_Task instructions:_ Here is the task for the listing below: output exactly the lines from the one containing "This screenshot has height=392, width=546." through the one containing "At what coordinates should I click to accomplish: Click", and leave out the pictures.

_Input data:_

- - -

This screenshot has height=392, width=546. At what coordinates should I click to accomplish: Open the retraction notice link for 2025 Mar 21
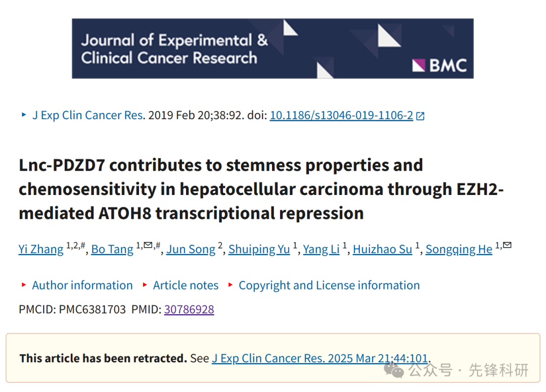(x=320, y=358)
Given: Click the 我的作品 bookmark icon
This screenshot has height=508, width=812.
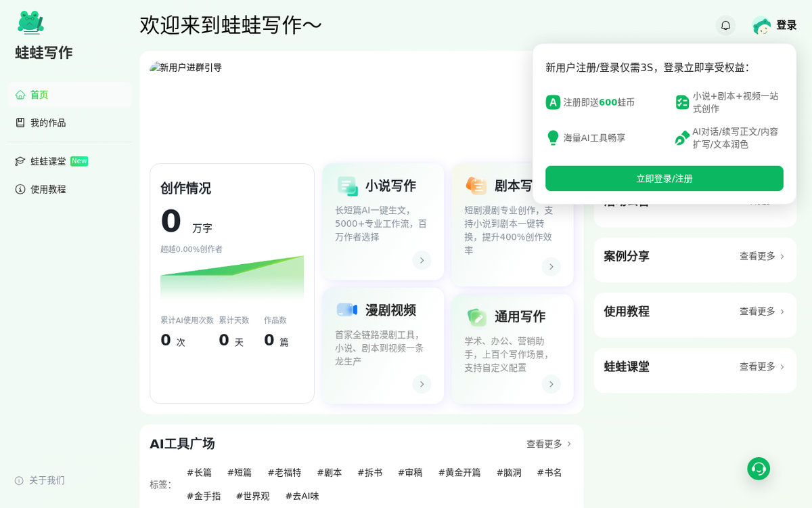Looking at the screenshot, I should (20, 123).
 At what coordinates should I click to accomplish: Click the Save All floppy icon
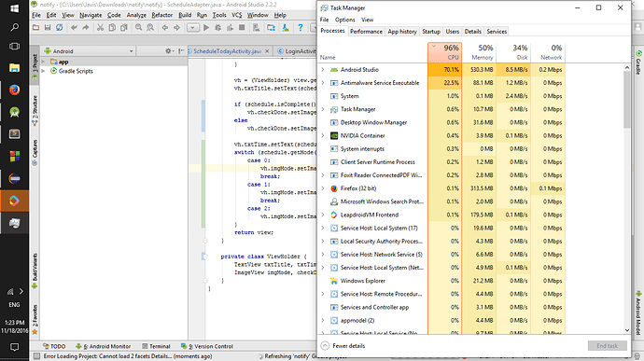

- - -

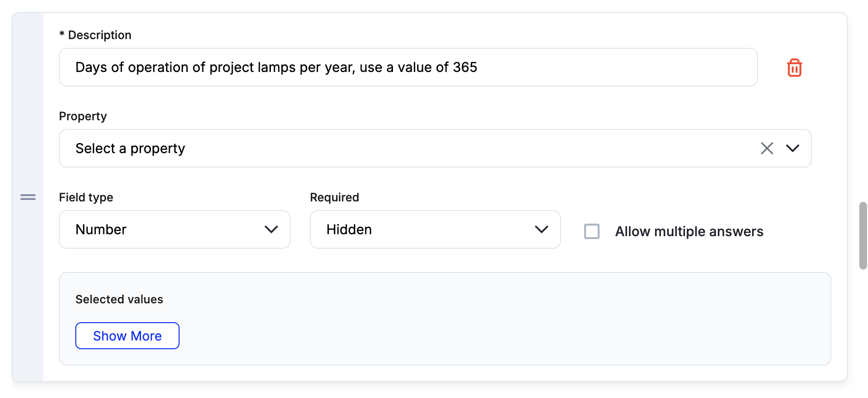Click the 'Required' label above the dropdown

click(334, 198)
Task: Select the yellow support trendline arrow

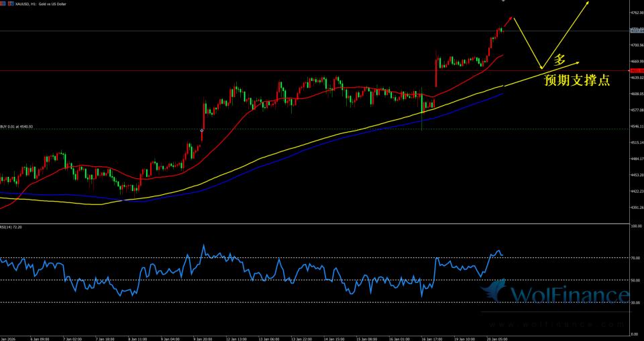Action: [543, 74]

- - -

_Result:_
This screenshot has height=392, width=546. At what coordinates should I click to accomplish: Open the retraction notice link for 2025 Mar 21
(x=320, y=358)
Given: Click the 我的作品 bookmark icon
This screenshot has height=508, width=812.
Looking at the screenshot, I should (20, 123).
 At what coordinates should I click to accomplish: Click the Save All floppy icon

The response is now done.